Task requirements:
Please output the entries from the start through the line containing "will tap(343, 109)." as a two-column CSV with the columns input and output. Each entry gets one row, with its text and its answer each in a single quoted field and line breaks replaced by spaces.
-=-=-
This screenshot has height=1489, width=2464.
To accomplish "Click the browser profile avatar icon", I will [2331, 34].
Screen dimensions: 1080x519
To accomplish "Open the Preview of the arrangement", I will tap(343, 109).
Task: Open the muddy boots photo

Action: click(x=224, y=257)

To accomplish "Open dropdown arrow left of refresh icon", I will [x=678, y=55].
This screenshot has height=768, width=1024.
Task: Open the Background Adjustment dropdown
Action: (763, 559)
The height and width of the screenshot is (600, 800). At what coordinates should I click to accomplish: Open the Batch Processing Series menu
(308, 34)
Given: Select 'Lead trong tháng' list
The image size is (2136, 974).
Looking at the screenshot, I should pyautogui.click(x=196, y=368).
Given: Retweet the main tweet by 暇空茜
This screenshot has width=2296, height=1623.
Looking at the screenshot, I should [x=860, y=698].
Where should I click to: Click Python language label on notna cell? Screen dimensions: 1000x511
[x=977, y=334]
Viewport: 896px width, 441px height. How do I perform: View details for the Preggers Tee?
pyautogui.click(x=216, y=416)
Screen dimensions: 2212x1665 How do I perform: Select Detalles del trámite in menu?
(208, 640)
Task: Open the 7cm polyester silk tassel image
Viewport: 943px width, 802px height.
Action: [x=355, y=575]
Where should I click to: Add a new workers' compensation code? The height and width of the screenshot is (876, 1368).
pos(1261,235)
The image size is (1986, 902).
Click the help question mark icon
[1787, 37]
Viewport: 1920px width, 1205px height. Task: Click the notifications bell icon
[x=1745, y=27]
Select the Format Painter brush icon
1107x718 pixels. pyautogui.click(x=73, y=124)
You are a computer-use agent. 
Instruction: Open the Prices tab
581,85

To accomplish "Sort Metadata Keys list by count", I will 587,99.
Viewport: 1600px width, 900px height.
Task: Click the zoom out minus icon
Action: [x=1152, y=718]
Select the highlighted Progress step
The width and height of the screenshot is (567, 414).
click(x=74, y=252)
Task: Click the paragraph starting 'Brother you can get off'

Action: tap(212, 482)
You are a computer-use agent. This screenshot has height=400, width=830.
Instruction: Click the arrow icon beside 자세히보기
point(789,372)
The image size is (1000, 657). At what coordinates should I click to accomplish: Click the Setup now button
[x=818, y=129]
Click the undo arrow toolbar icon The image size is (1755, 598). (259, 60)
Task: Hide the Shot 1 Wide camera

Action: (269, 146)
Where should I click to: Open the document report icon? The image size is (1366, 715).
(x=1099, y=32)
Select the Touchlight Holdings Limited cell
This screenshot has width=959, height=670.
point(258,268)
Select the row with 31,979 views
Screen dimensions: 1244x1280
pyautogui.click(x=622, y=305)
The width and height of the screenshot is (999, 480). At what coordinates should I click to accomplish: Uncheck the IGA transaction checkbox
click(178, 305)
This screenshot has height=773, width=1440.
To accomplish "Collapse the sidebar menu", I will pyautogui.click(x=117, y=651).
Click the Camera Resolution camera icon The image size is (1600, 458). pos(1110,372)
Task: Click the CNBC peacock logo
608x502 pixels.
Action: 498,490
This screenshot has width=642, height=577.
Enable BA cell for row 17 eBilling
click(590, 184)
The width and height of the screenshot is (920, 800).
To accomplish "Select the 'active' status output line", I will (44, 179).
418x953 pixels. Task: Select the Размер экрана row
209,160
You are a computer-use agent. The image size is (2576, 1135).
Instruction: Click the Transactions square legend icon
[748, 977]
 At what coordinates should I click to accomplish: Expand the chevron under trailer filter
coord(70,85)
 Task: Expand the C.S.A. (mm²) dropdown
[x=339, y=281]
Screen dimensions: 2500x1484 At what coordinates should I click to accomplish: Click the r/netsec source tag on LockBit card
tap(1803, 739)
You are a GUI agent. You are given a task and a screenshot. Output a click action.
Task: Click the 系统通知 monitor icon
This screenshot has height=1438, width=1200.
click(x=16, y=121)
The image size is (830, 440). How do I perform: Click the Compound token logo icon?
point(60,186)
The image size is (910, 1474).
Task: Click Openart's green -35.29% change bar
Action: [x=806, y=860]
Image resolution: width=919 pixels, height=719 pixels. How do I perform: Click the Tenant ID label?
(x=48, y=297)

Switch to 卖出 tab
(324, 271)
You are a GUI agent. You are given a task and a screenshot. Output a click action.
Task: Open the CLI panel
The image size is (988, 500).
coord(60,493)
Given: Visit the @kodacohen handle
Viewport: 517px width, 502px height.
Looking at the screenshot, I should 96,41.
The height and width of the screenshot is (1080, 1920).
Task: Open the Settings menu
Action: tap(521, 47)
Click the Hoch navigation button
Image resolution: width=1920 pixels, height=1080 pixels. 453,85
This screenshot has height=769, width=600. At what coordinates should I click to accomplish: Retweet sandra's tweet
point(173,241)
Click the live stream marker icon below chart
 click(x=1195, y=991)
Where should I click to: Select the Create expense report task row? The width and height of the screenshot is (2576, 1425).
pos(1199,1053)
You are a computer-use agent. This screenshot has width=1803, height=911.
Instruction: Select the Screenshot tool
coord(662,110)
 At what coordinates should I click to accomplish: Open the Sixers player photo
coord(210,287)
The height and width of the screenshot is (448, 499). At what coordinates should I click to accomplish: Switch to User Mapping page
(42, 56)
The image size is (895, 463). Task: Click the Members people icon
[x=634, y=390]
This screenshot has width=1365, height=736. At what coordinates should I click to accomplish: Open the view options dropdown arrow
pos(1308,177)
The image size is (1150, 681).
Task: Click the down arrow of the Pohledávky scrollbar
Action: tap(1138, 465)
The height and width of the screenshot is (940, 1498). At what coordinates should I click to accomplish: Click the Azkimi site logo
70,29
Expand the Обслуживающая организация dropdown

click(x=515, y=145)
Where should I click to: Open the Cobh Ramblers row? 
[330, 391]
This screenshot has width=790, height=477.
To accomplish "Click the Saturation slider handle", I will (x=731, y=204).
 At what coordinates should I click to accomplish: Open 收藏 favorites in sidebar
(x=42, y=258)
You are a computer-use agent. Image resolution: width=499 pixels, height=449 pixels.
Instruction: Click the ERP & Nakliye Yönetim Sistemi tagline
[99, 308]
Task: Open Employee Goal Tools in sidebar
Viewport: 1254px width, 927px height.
-=-=-
Problem solution:
input,output
"This screenshot has height=1489, width=2464. To accomplish ""Click the browser profile avatar icon"",","I will [2331, 34]."
"Screen dimensions: 1080x519 To accomplish ""Open the Preview of the arrangement"",","I will tap(343, 109)."